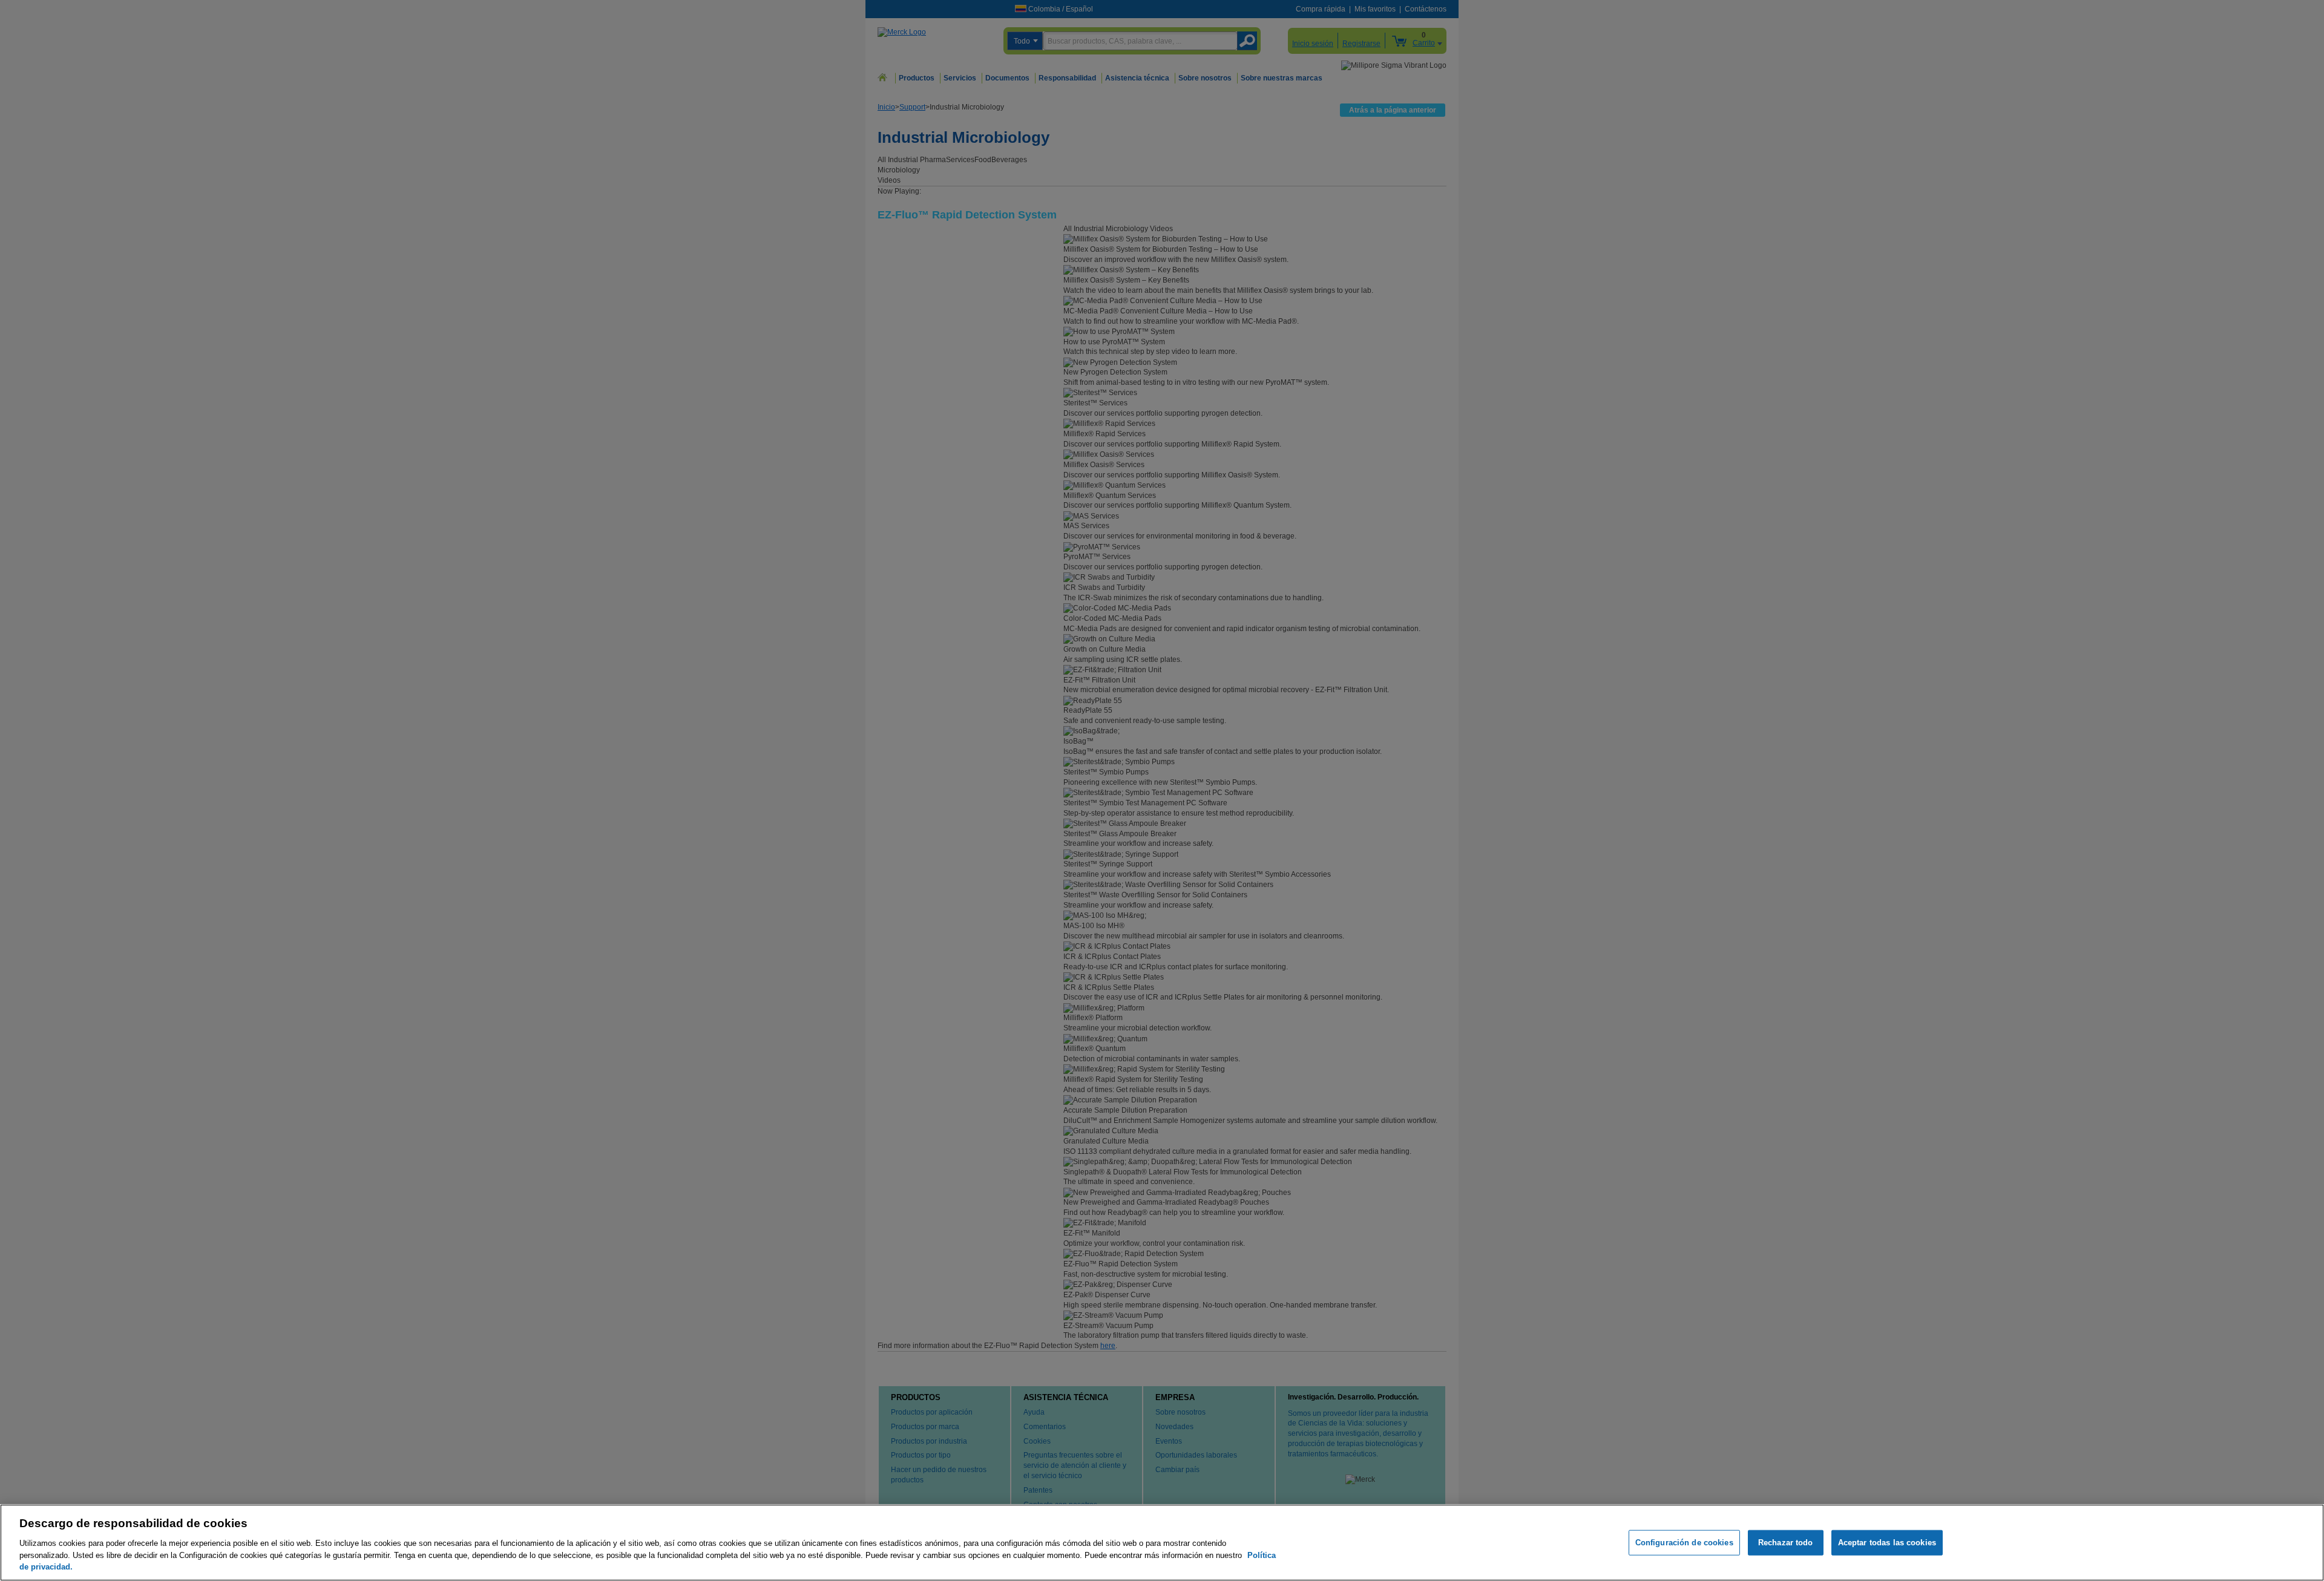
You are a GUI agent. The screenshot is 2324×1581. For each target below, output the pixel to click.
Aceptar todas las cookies (1887, 1542)
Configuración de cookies (1684, 1542)
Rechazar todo (1785, 1542)
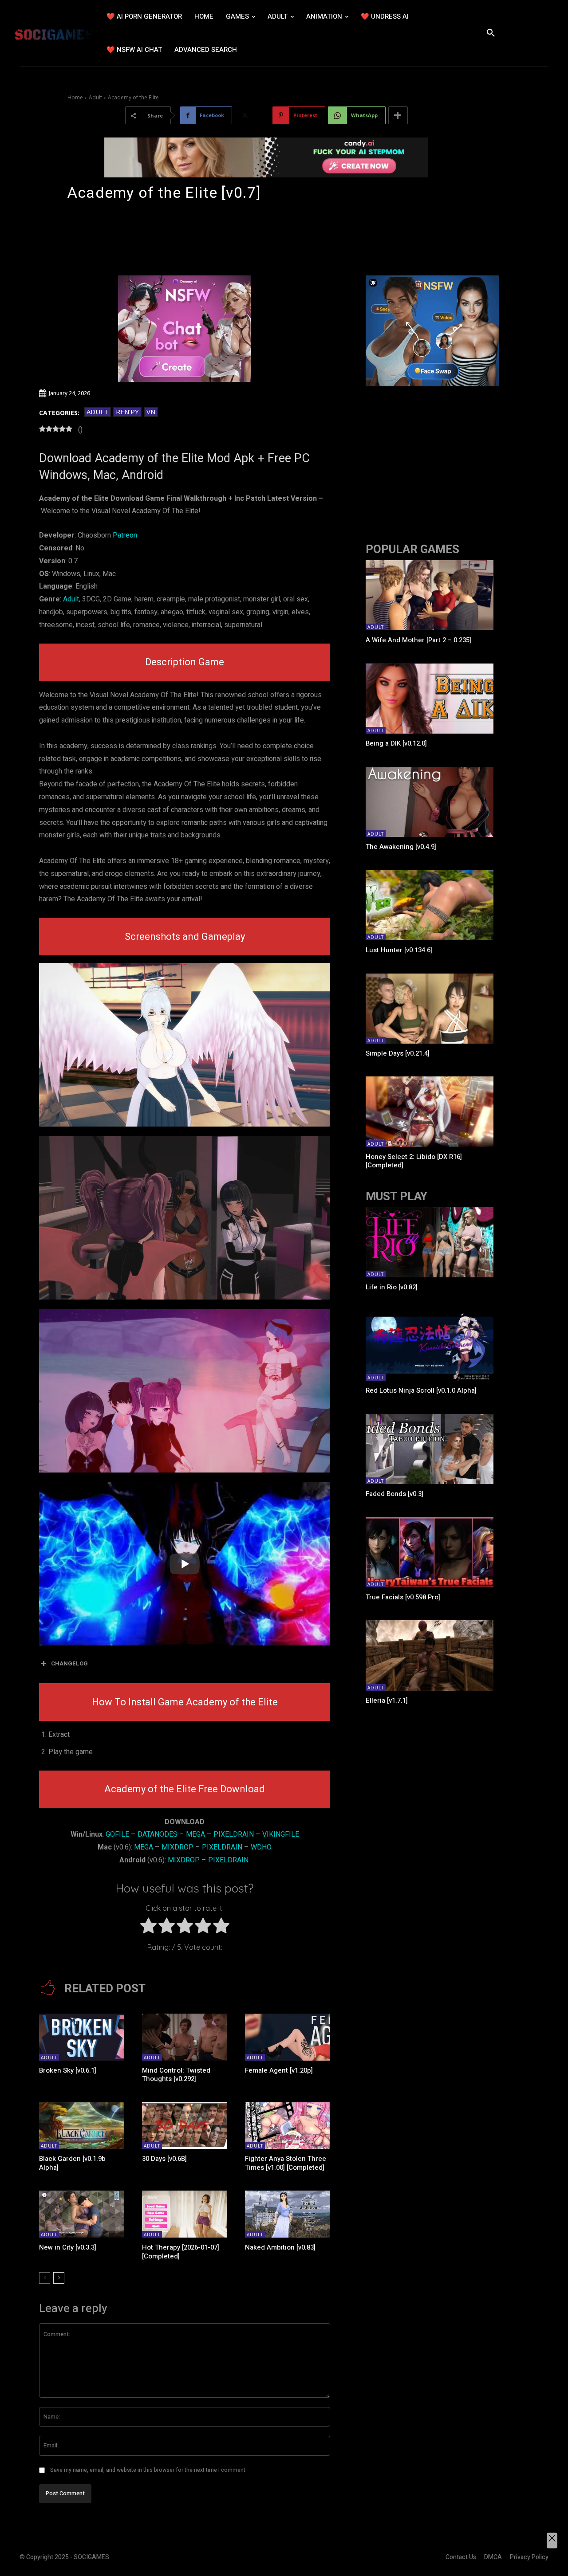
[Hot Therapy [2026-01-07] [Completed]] (184, 2214)
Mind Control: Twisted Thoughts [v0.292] (176, 2075)
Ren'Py (127, 411)
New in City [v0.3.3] (67, 2247)
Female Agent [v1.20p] (279, 2070)
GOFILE (117, 1834)
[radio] (148, 1927)
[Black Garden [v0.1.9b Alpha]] (81, 2125)
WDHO (261, 1847)
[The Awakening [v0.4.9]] (429, 802)
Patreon (125, 535)
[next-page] (58, 2278)
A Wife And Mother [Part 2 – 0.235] (418, 640)
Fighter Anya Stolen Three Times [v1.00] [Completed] (285, 2163)
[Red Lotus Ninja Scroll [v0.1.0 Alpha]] (429, 1346)
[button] (490, 33)
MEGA (195, 1834)
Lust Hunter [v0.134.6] (399, 950)
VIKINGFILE (280, 1834)
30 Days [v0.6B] (164, 2159)
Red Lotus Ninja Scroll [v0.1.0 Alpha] (421, 1390)
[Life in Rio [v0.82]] (429, 1242)
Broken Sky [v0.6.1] (67, 2070)
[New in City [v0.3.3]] (81, 2214)
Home (75, 97)
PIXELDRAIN (233, 1834)
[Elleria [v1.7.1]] (429, 1655)
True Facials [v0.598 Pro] (403, 1597)
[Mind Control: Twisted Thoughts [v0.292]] (184, 2037)
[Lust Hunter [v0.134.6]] (429, 905)
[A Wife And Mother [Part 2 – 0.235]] (429, 595)
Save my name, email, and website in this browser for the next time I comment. (148, 2470)
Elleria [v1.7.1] (387, 1700)
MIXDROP (177, 1847)
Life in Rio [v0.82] (392, 1287)
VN (150, 411)
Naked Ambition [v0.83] (280, 2247)
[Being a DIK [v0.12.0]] (429, 699)
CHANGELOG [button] (69, 1663)
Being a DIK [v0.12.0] (396, 743)
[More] (398, 115)
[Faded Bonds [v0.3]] (429, 1449)
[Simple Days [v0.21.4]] (429, 1009)
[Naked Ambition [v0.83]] (287, 2214)
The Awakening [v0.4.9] (401, 847)
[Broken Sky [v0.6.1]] (81, 2037)
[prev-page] (44, 2278)
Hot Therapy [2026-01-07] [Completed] (180, 2251)
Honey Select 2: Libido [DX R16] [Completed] (414, 1161)
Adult (95, 97)
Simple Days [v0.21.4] (398, 1053)
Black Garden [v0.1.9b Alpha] (72, 2163)
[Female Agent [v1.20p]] (287, 2037)
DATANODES (158, 1834)
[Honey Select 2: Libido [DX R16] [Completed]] (429, 1111)
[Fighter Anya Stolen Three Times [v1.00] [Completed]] (287, 2125)
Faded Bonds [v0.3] (394, 1494)
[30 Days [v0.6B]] (184, 2125)
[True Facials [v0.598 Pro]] (429, 1552)
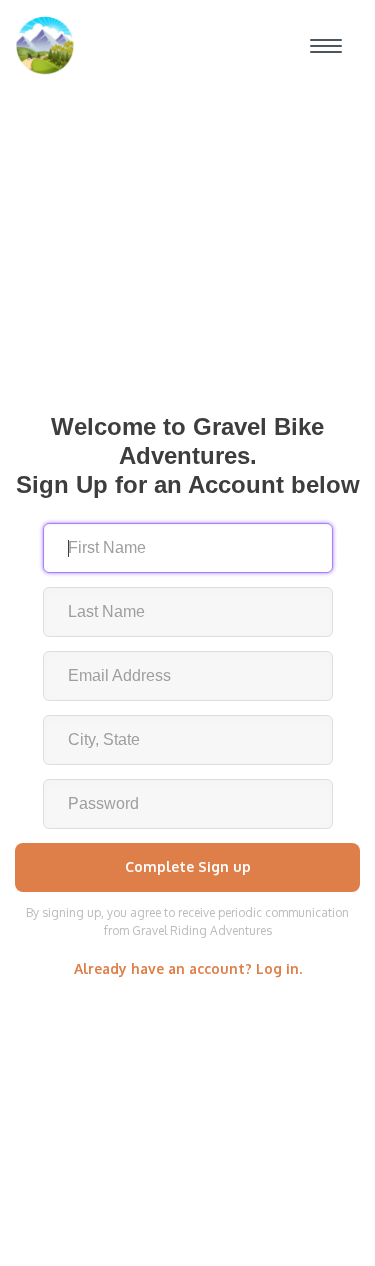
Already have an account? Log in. (188, 968)
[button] (326, 46)
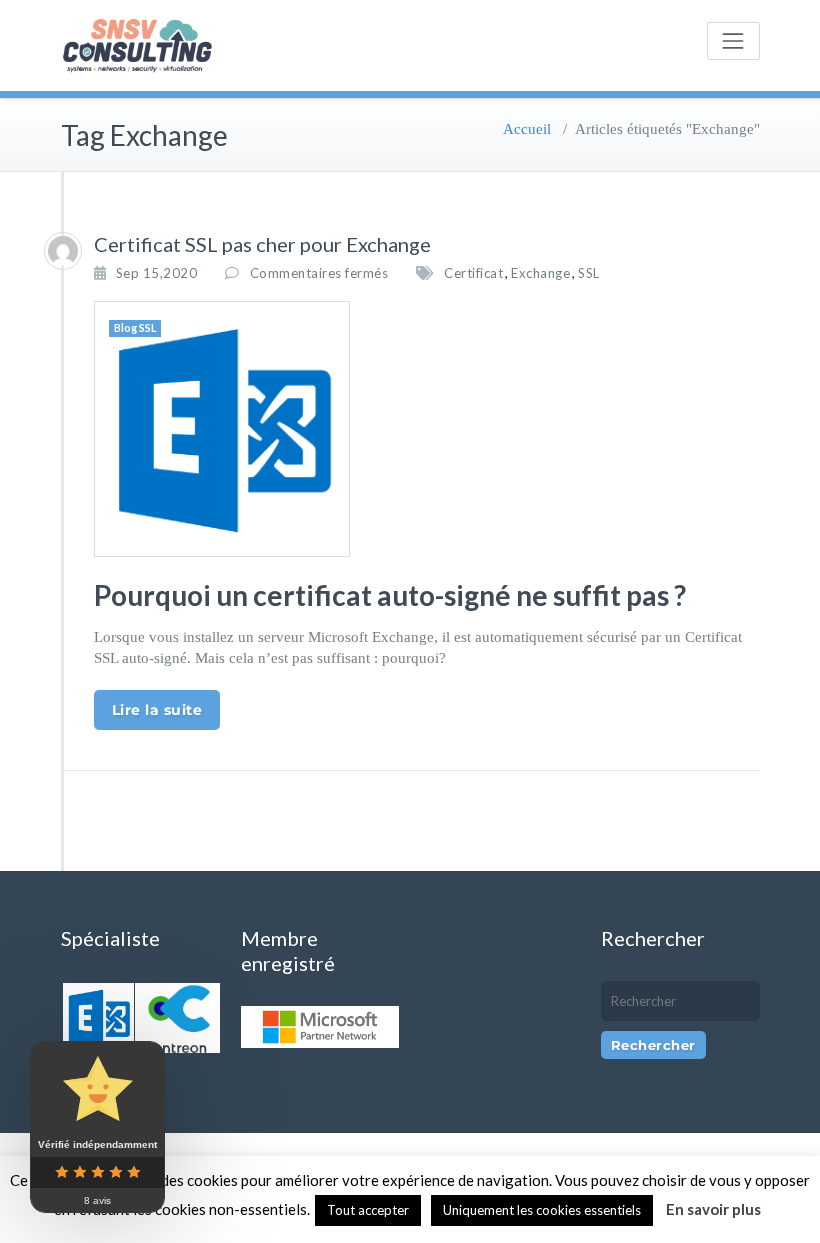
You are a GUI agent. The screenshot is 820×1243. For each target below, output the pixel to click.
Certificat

——————————

◆ **TASK INSTRUCTIONS**: Write out the data once more exactly, omitting the pictures.

◆ **EXERCISE ANSWER**:
You are a GUI agent. The screenshot is 2324×1581. For each target below, output the pixel to click.
Aceptar todas las cookies (1887, 1542)
Configuración de cookies (1684, 1542)
Rechazar todo (1785, 1542)
[Hot Therapy [2026-01-07] [Completed]] (184, 2214)
Mind Control: Twisted Thoughts [v0.292] (176, 2075)
Ren'Py (127, 411)
New in City [v0.3.3] (67, 2247)
Female Agent [v1.20p] (279, 2070)
GOFILE (117, 1834)
[radio] (148, 1927)
[Black Garden [v0.1.9b Alpha]] (81, 2125)
WDHO (261, 1847)
[The Awakening [v0.4.9]] (429, 802)
Patreon (125, 535)
[next-page] (58, 2278)
A Wife And Mother [Part 2 – 0.235] (418, 640)
Fighter Anya Stolen Three Times [v1.00] [Completed] (285, 2163)
[Red Lotus Ninja Scroll [v0.1.0 Alpha]] (429, 1346)
[button] (490, 33)
MEGA (195, 1834)
Lust Hunter [v0.134.6] (399, 950)
VIKINGFILE (280, 1834)
30 Days [v0.6B] (164, 2159)
Red Lotus Ninja Scroll [v0.1.0 Alpha] (421, 1390)
[Life in Rio [v0.82]] (429, 1242)
Broken Sky [v0.6.1] (67, 2070)
[New in City [v0.3.3]] (81, 2214)
Home (75, 97)
PIXELDRAIN (233, 1834)
[Elleria [v1.7.1]] (429, 1655)
True Facials [v0.598 Pro] (403, 1597)
[Mind Control: Twisted Thoughts [v0.292]] (184, 2037)
[Lust Hunter [v0.134.6]] (429, 905)
[A Wife And Mother [Part 2 – 0.235]] (429, 595)
Save my name, email, and website in this browser for the next time I comment. (148, 2470)
Elleria [v1.7.1] (387, 1700)
MIXDROP (177, 1847)
Life in Rio [v0.82] (392, 1287)
VN (150, 411)
Naked Ambition [v0.83] (280, 2247)
[Being a DIK [v0.12.0]] (429, 699)
CHANGELOG [button] (69, 1663)
Being a DIK [v0.12.0] (396, 743)
[More] (398, 115)
[Faded Bonds [v0.3]] (429, 1449)
[Simple Days [v0.21.4]] (429, 1009)
[Naked Ambition [v0.83]] (287, 2214)
The Awakening [v0.4.9] (401, 847)
[Broken Sky [v0.6.1]] (81, 2037)
[prev-page] (44, 2278)
Hot Therapy [2026-01-07] [Completed] (180, 2251)
Honey Select 2: Libido [DX R16] [Completed] (414, 1161)
Adult (95, 97)
Simple Days [v0.21.4] (398, 1053)
Black Garden [v0.1.9b Alpha] (72, 2163)
[Female Agent [v1.20p]] (287, 2037)
DATANODES (158, 1834)
[Honey Select 2: Libido [DX R16] [Completed]] (429, 1111)
[Fighter Anya Stolen Three Times [v1.00] [Completed]] (287, 2125)
Faded Bonds [v0.3] (394, 1494)
[30 Days [v0.6B]] (184, 2125)
[True Facials [v0.598 Pro]] (429, 1552)
Already have an account? Log in. (188, 968)
[button] (326, 46)
You are a GUI agent. The screenshot is 820×1243. For each target below, output the pixel to click.
Certificat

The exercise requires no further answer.